Saved entries
-.-.-

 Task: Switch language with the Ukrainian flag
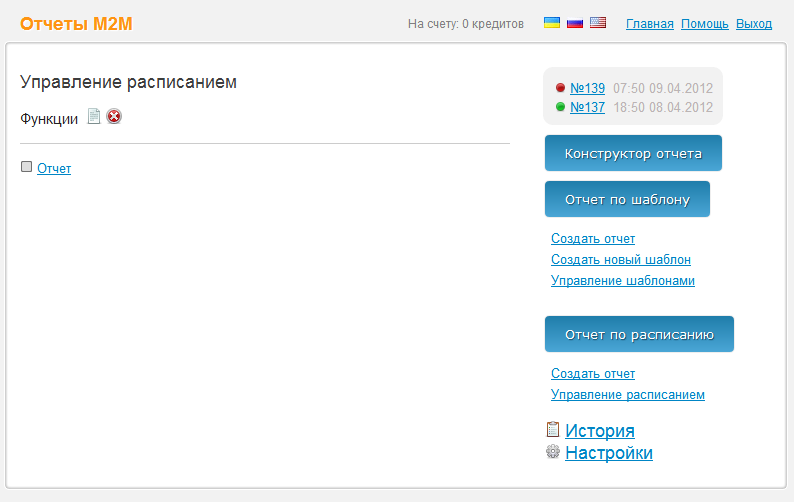[x=551, y=23]
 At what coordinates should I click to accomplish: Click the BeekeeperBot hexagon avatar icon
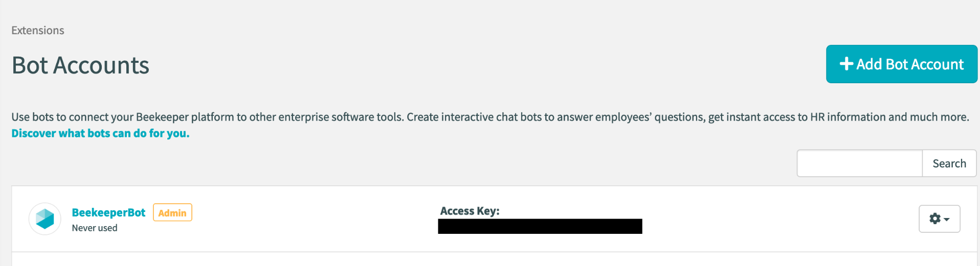point(45,219)
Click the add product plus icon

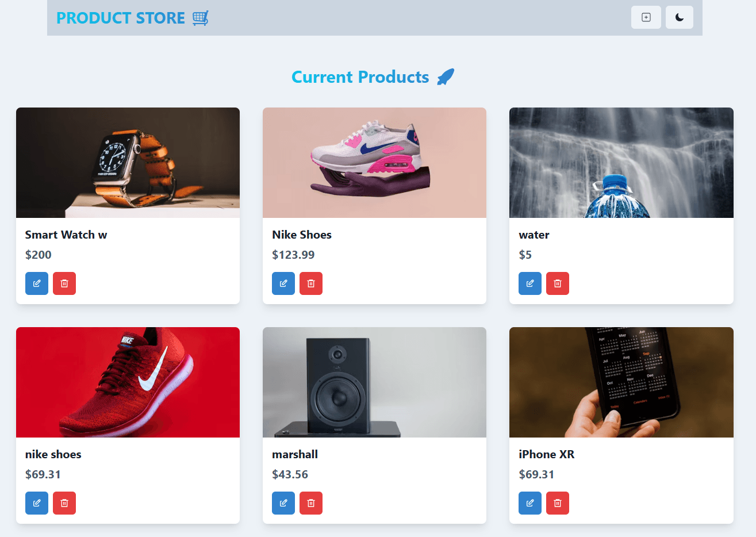tap(646, 17)
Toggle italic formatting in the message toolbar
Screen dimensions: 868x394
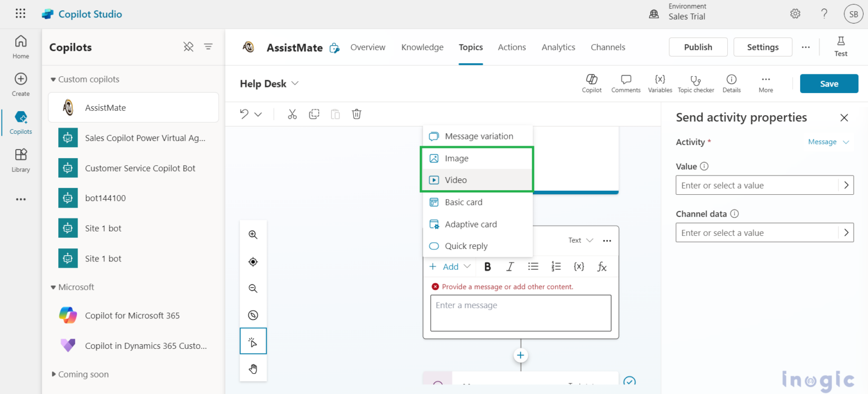click(510, 266)
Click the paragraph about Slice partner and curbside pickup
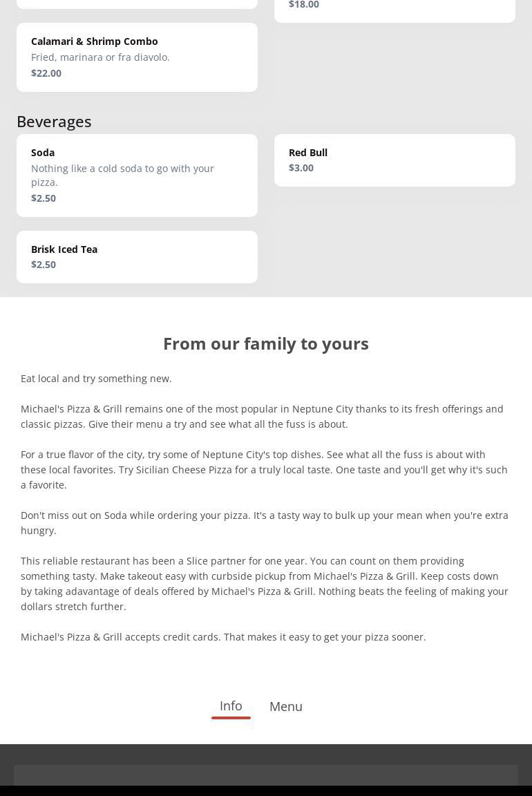Screen dimensions: 532x796 pos(264,584)
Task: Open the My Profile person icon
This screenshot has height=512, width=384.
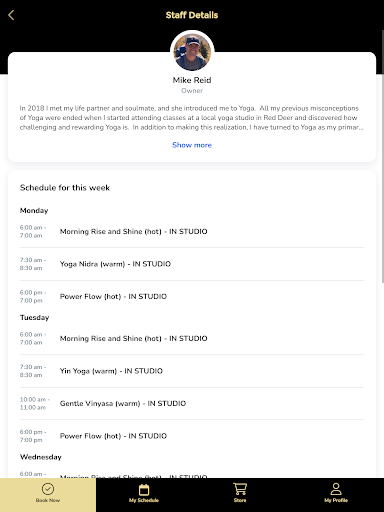Action: 336,489
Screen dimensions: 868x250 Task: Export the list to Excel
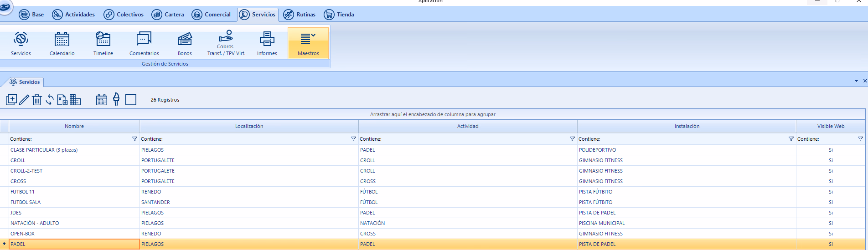pyautogui.click(x=62, y=100)
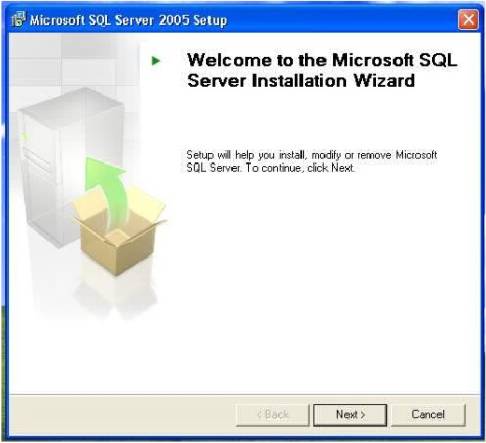
Task: Click the 'Server Installation Wizard' heading line
Action: [x=301, y=81]
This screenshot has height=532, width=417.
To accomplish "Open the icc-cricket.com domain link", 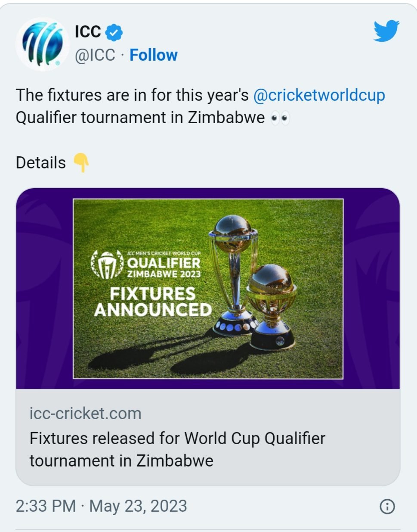I will (x=85, y=414).
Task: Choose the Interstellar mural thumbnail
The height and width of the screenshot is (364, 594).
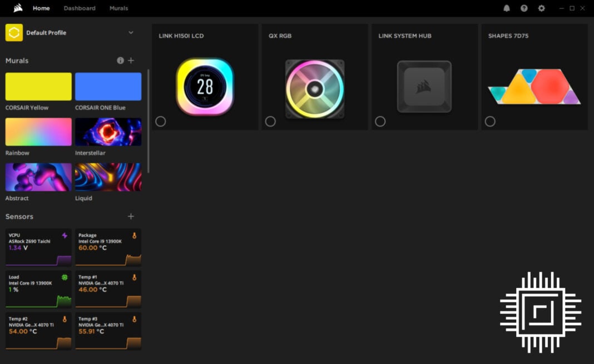Action: (108, 132)
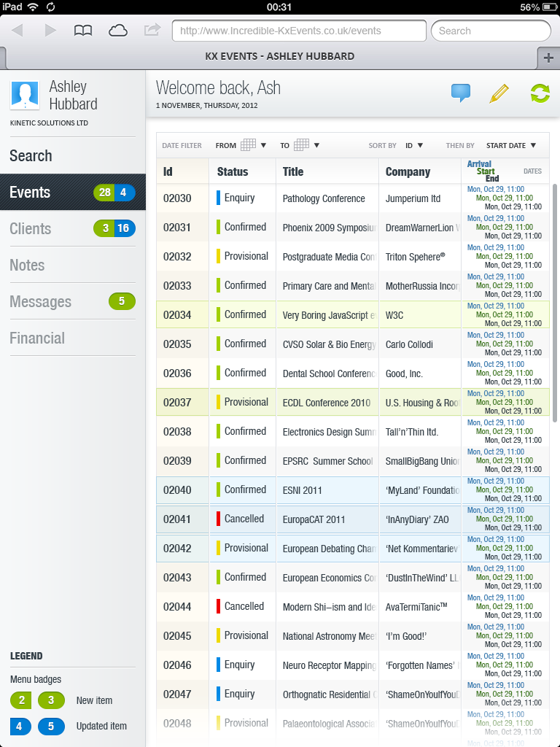Click the blue chat messages icon
Viewport: 560px width, 747px height.
pyautogui.click(x=460, y=93)
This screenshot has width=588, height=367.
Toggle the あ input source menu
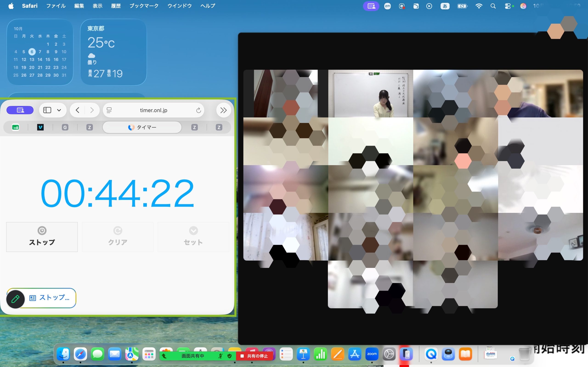pos(445,6)
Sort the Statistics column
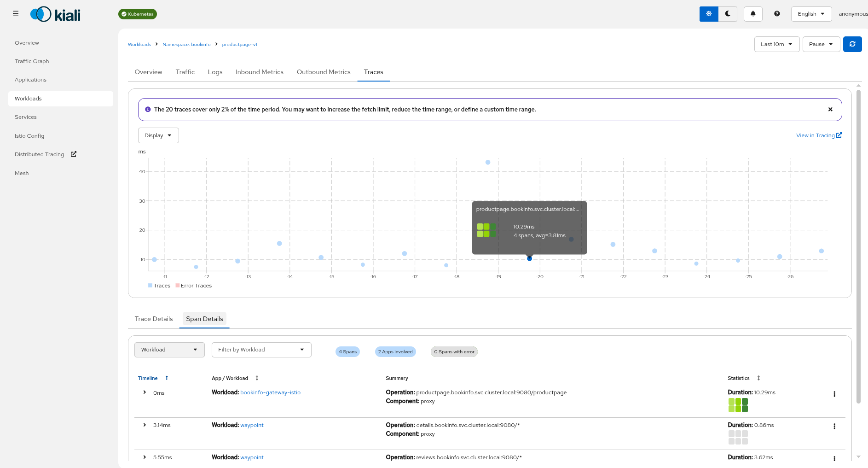The height and width of the screenshot is (468, 868). (x=758, y=378)
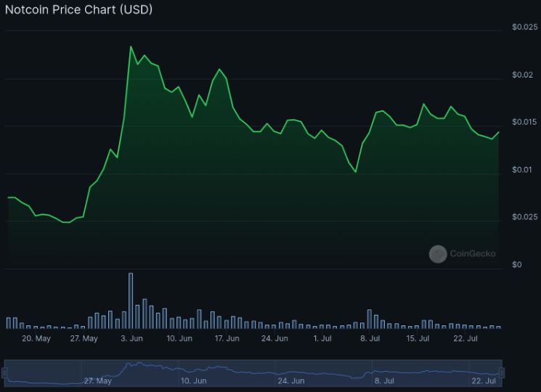
Task: Select the 20. May date label
Action: 36,338
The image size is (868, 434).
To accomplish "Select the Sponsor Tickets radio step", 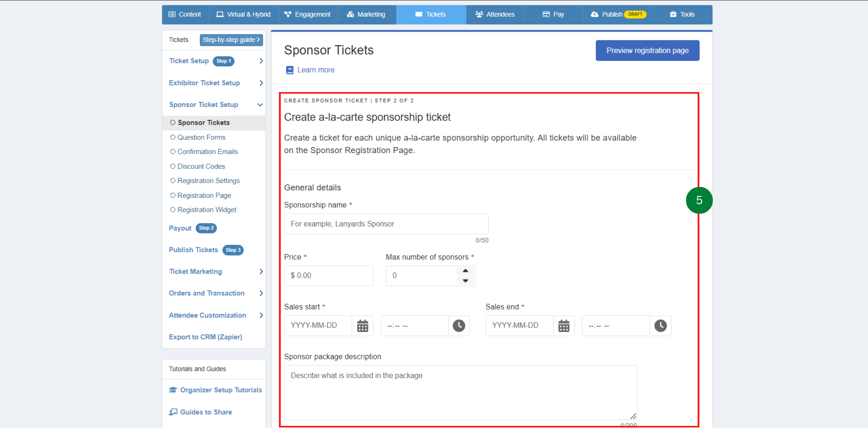I will [173, 122].
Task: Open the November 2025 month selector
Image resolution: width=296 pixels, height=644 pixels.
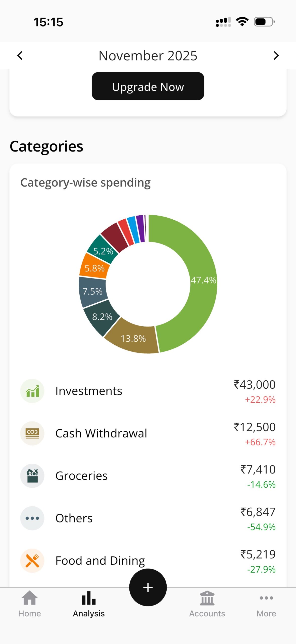Action: (x=148, y=56)
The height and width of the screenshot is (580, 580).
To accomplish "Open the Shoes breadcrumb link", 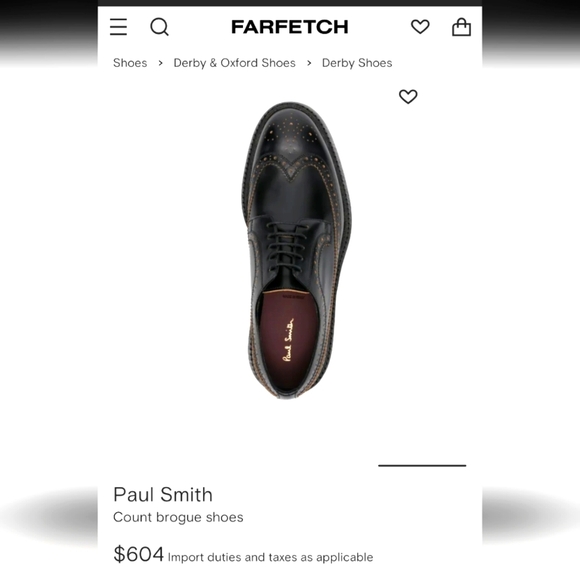I will 130,63.
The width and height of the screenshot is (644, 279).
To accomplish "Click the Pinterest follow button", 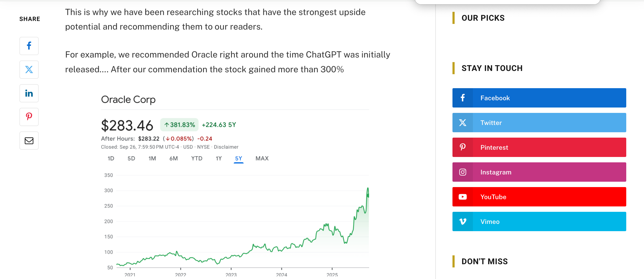I will 539,147.
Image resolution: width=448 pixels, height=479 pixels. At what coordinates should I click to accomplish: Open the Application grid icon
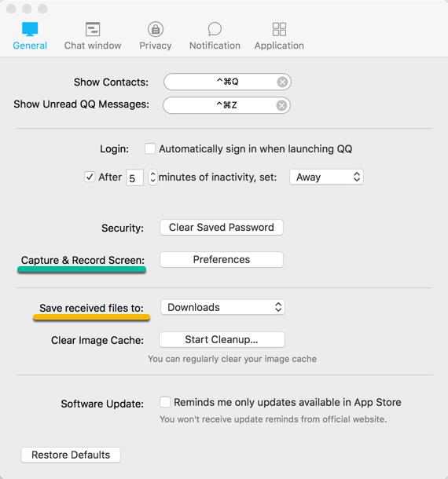279,29
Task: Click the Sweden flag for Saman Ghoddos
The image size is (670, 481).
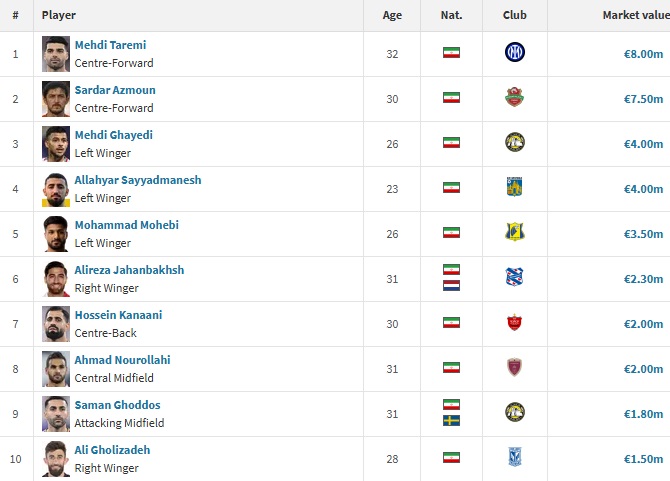Action: (451, 420)
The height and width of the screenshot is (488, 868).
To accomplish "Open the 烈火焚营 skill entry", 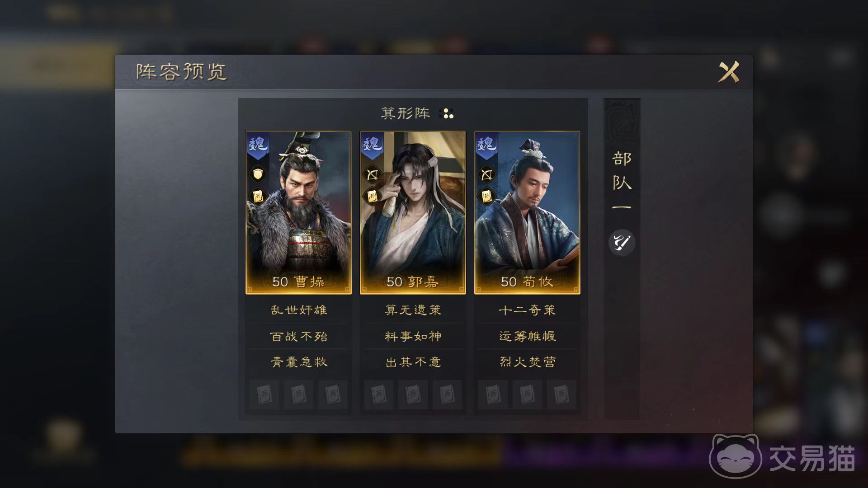I will (x=527, y=362).
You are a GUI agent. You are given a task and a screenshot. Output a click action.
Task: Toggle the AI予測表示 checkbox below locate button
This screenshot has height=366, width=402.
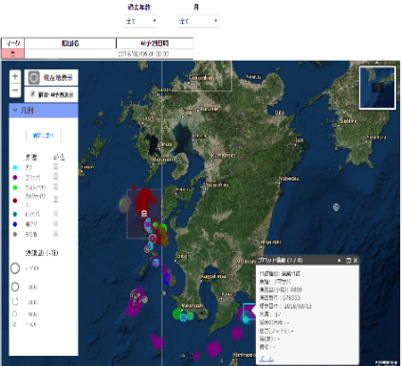pyautogui.click(x=33, y=94)
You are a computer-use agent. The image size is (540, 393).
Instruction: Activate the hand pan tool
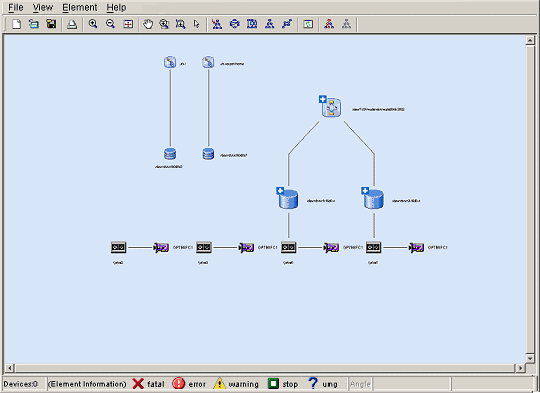coord(148,24)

-.-.-

● **Your assignment**
Look through the data above for the word "agent". Report each line where it occurs.

● **Task solution**
You are a GUI agent. You are given a task and a screenshot. Output a click action.
You are a computer-use agent. The image size is (540, 393).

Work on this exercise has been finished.